The very first time I did any serious public speaking was the final pitch at a Startup Weekend.
Preparing for it, I pretty much knew I was doing everything wrong (wrote out the whole talk word for word, was trying to memorize it, etc), but did it anyway, and... it was brutal. It took me 5 minutes to get through the first 45 seconds of my pitch, and during the Q&A the judges just said "No questions." I let my amazing team down, I embarrassed myself, and I embarrassed my employer... which was Startup Weekend itself!
(Un)luckily, one of my team was taking a video. A few days later, I finally brought myself to watch it.
Turns out... it wasn't as bad as I thought. Don't get me wrong - it was still bad. But it wasn't "an asteroid the size of Venus hit the Earth" bad. That made me feel a bit better. So I actively put myself in more places where I could speak, so I could practice and get better.

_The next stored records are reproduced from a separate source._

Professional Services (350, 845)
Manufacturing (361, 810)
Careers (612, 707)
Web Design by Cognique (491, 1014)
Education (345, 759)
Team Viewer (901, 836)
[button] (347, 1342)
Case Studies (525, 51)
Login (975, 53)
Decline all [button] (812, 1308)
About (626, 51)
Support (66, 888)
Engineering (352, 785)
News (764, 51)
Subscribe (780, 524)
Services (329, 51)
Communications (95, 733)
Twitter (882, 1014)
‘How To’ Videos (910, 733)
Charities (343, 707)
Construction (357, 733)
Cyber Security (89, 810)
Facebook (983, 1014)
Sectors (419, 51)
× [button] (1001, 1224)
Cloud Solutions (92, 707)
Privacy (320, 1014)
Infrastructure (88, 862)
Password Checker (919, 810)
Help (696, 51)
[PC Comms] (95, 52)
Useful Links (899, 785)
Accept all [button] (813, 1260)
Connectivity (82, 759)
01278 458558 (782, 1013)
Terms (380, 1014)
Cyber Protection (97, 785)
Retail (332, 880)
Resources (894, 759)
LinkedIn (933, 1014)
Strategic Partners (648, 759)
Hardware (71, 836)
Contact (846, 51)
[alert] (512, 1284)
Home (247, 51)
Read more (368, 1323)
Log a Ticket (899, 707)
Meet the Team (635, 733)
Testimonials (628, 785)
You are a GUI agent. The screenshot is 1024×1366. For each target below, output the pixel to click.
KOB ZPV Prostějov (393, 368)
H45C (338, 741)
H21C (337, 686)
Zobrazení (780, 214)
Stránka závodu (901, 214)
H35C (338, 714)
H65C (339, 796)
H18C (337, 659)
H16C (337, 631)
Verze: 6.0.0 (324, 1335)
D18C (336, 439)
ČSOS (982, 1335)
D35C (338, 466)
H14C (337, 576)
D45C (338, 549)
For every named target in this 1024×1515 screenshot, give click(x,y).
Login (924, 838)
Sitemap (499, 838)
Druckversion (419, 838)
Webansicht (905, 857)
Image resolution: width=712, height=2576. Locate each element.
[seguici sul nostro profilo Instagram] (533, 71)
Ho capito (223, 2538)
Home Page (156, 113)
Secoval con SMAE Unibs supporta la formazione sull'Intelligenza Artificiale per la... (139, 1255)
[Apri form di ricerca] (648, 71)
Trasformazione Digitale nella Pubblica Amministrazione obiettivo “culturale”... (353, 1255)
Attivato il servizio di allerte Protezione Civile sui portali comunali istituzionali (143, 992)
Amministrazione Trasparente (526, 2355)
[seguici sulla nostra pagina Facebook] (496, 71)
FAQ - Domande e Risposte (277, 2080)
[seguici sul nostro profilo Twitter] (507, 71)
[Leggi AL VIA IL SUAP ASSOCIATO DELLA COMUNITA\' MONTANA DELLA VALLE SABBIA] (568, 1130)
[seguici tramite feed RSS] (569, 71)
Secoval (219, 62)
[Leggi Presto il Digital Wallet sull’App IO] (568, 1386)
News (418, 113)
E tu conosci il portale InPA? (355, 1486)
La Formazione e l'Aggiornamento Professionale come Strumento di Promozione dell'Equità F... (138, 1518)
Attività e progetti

Fast forward a few years later to today: As I write this, I'm sitting on a hotel bed in Amsterdam. The Hyatt saw a talk I gave in the Philippines on Youtube, found a talk I gave at TEDxSeattle, then paid me (a lot) to fly me out to The Netherlands to give a talk at an internal sales conference they were hosting.
How times change.
But you know what? Before every talk I give, including this one, I get so nervous. Before everyone gets there, I like to sit in the chairs. Pretend to be out in the audience. I'll sit in three, four, five different spots if I can, and just watch the stage. Think about what it will be like for them to watch me. I try to get into the audience's head. Take a bunch of really deep breaths.
Then it's showtime. Performer mode turns on, auto-pilot gets engaged, and nothing can stop me.